A Dummies Guide To Yard Etiquette
Welcome back. I’m genuinely surprised you’ve returned, so either I didn’t bore you completely, or you’re in the same situation and looking for emotional support! After a long week, we ended the weekend with a lovely trip to the yard, I hope you can feel the sarcasm through the screen, but in my idiocy I concluded that if I went to the yard and ‘helped out’-a loose term of trying to help but mostly just getting in the way, things would get done quicker and we could spend more quality time together at home. But how wrong was I! I was tasked with sweeping and mucking out, but then the wife seemed to disappear and not come back, only for me to find her having a gossip with the other livery round the corner like they had not seen each other since 2007 and when I mentioned I could do with some help, I got told off because I had not shut the gate.
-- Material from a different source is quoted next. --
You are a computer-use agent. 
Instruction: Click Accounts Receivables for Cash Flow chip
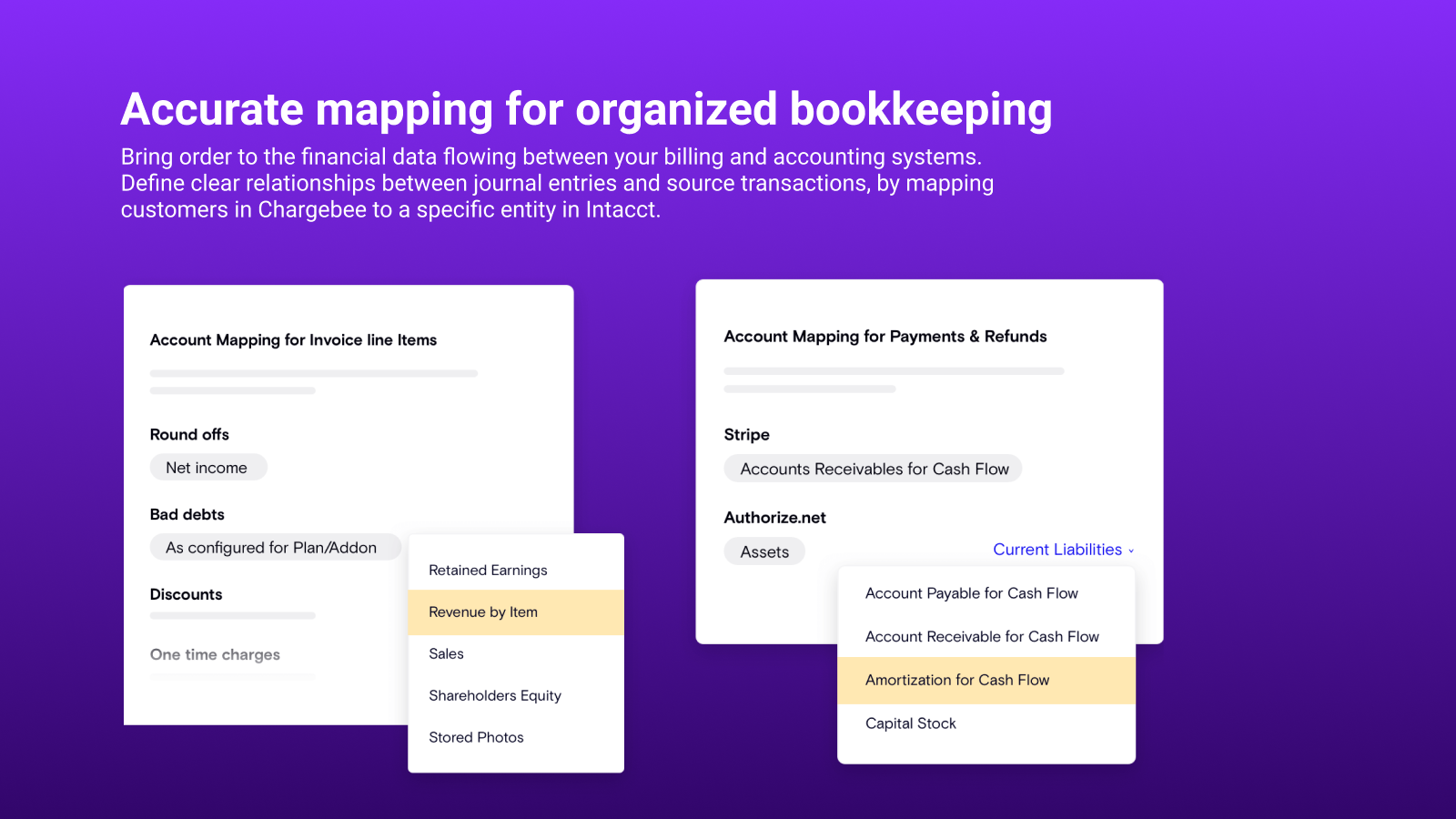874,470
Turns out survival tip number one is to always shut the gate, apparently not shutting the gate is the likewise equivalent in the horse world to leaving the back door open in a zombie apocalypse, but no one told me. So follow along for my latest survival tips for your life and your marriage.
You must say hello to everyone, the yard cat although it may scratch you, the horse who is just as uninterested in you as you are in it, the other liveries even-though your wife moans about them on the daily and the yard owner, she sucks the soul out of the place, but it pays to be nice I am told anyway. Then you must also say hello the the yard dog even when it barks at you but it is their home I suppose.
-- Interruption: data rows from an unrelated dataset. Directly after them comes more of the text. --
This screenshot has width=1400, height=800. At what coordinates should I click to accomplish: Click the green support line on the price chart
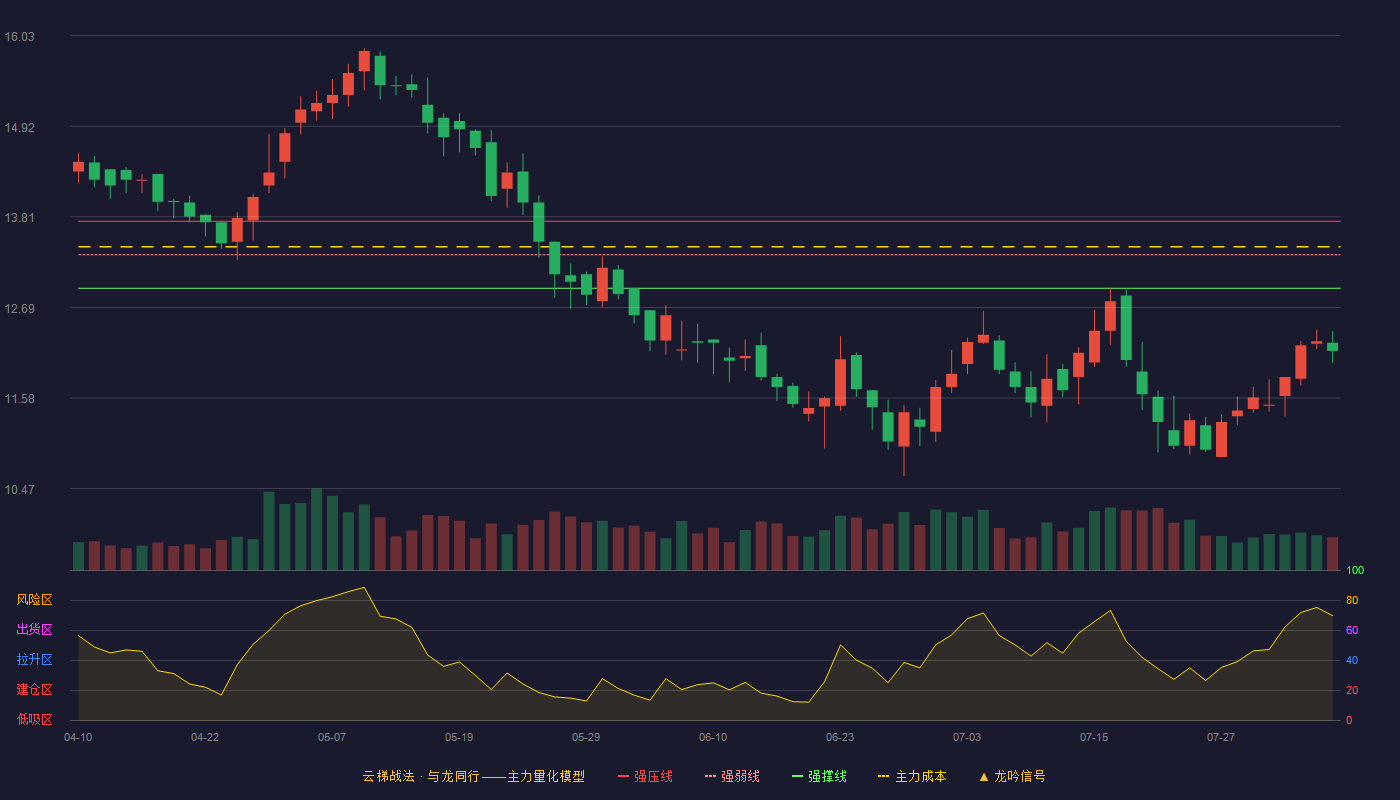click(x=709, y=288)
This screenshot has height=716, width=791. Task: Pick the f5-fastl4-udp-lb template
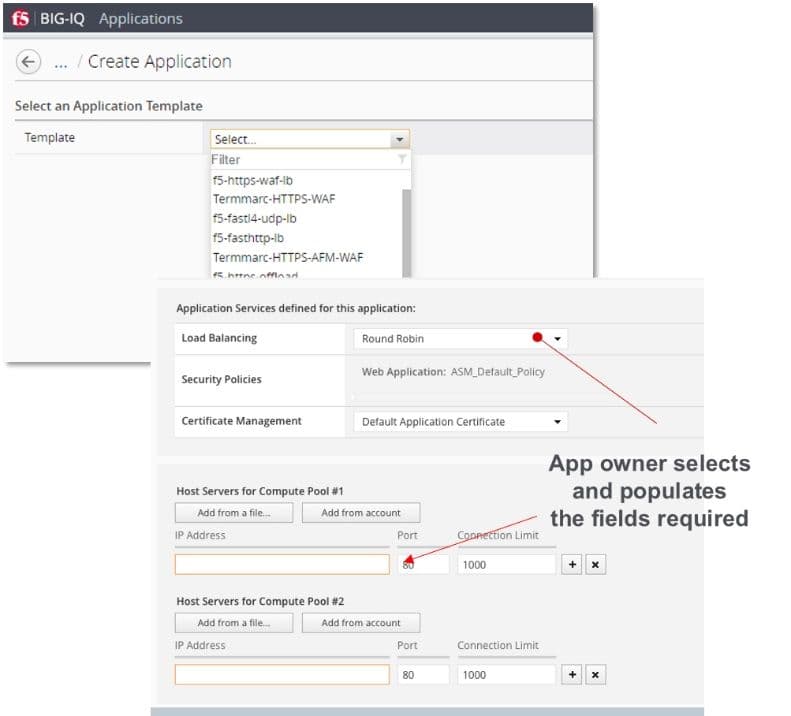(255, 218)
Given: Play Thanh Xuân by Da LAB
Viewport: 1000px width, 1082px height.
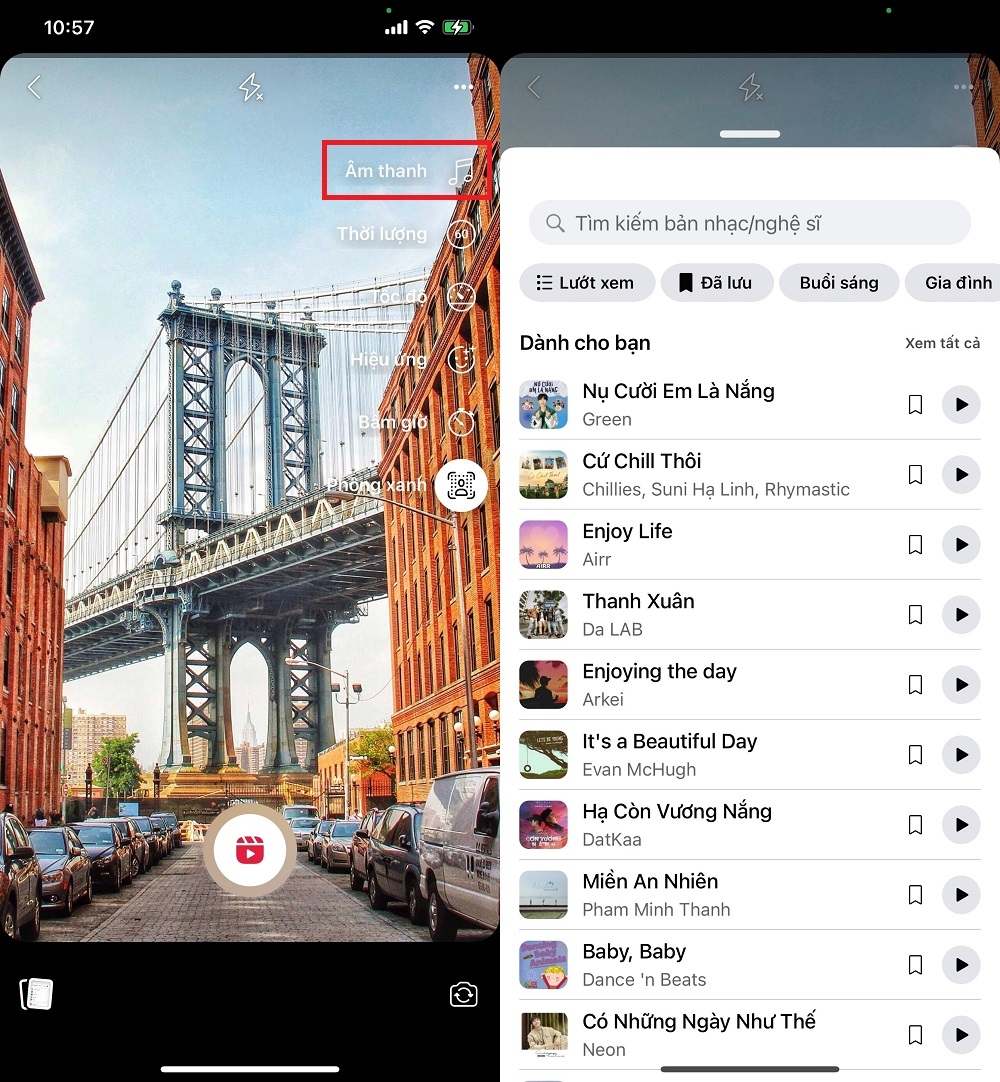Looking at the screenshot, I should tap(961, 614).
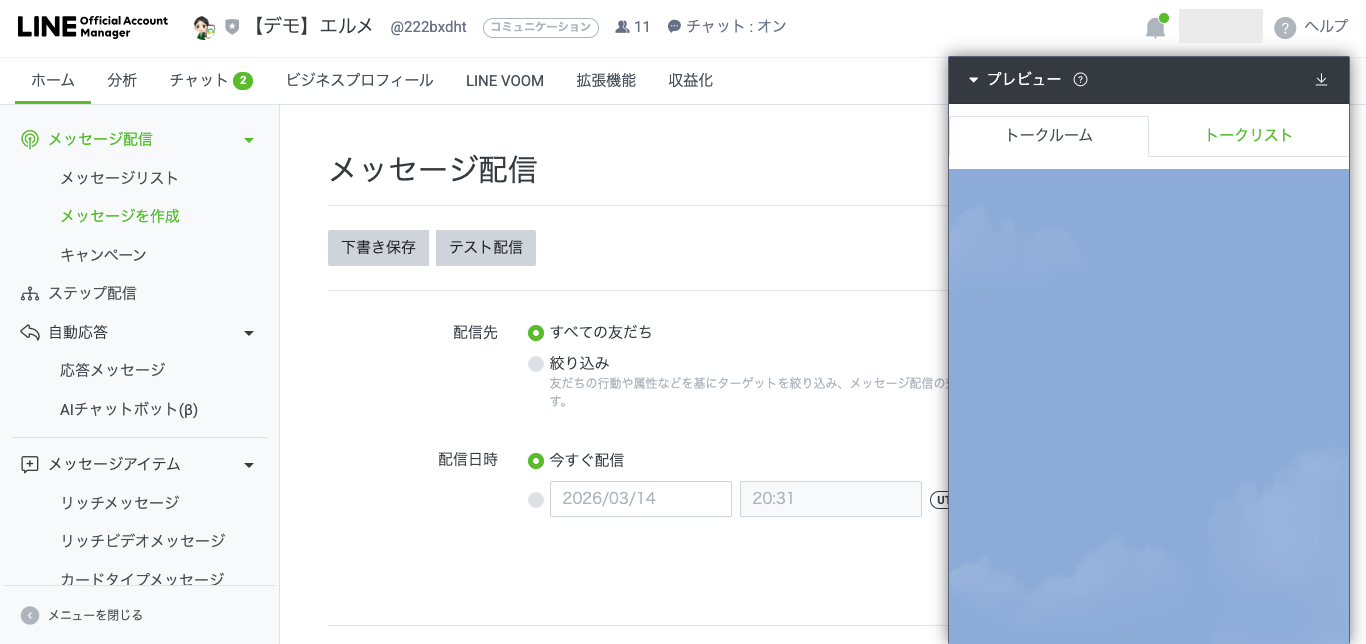The width and height of the screenshot is (1366, 644).
Task: Click the download icon in the preview header
Action: [x=1321, y=80]
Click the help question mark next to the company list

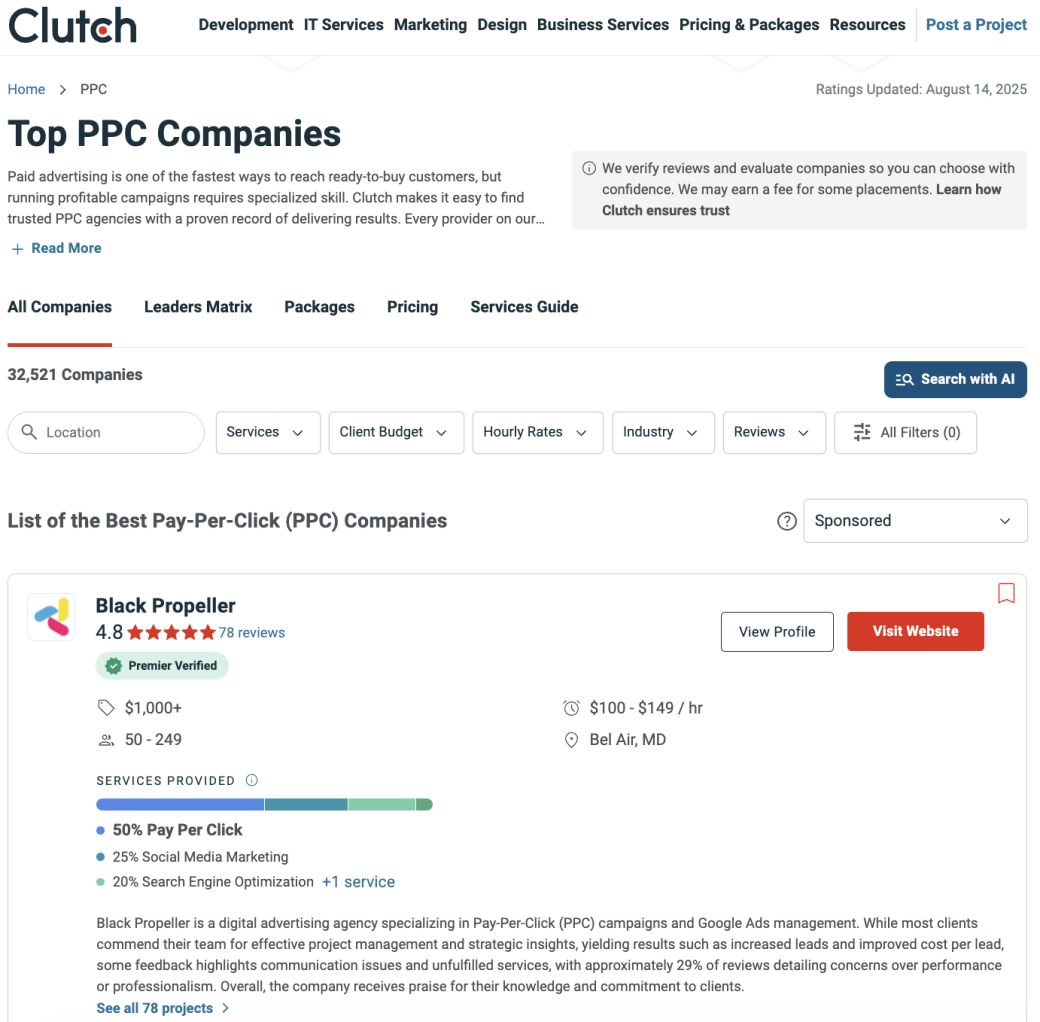tap(787, 521)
The horses always have right of way around the place and apparently they are scared of everything. You may be in a rush to get back to the football, but to ensure that you can watch the football in peace It is imperative that you do not move, do not speak and more importantly you do not breath. If you do and the horse thinks you are a fire breathing dragon then you are in for it, an afternoon of blame for your mere existence. Instead you see a horse coming in the distance, stop what you are doing, move yourself and your tools out of the way. But make sure you put them back where they were as otherwise you are disrupting the organisation that apparently has taken the past two months.
The final sacred rule which I tend to use when I am not sure what I am meant to be doing is to ask, if I need to hold something. More often than not you will be handed something, sparkly, fluffy or with tags on. Now the most common next question to a normal person would be ‘what did you buy now?’ instead it is much better to ask what it is used for and always state that it looks nice, even if you think it looks like something you would moor a boat with, but it must be useful for something. If you follow these rules, try to be as unnoticeable as possible you cannot go far wrong, until the horse misbehaves and then the best piece of advice I can give you is to hide in the car, trust me!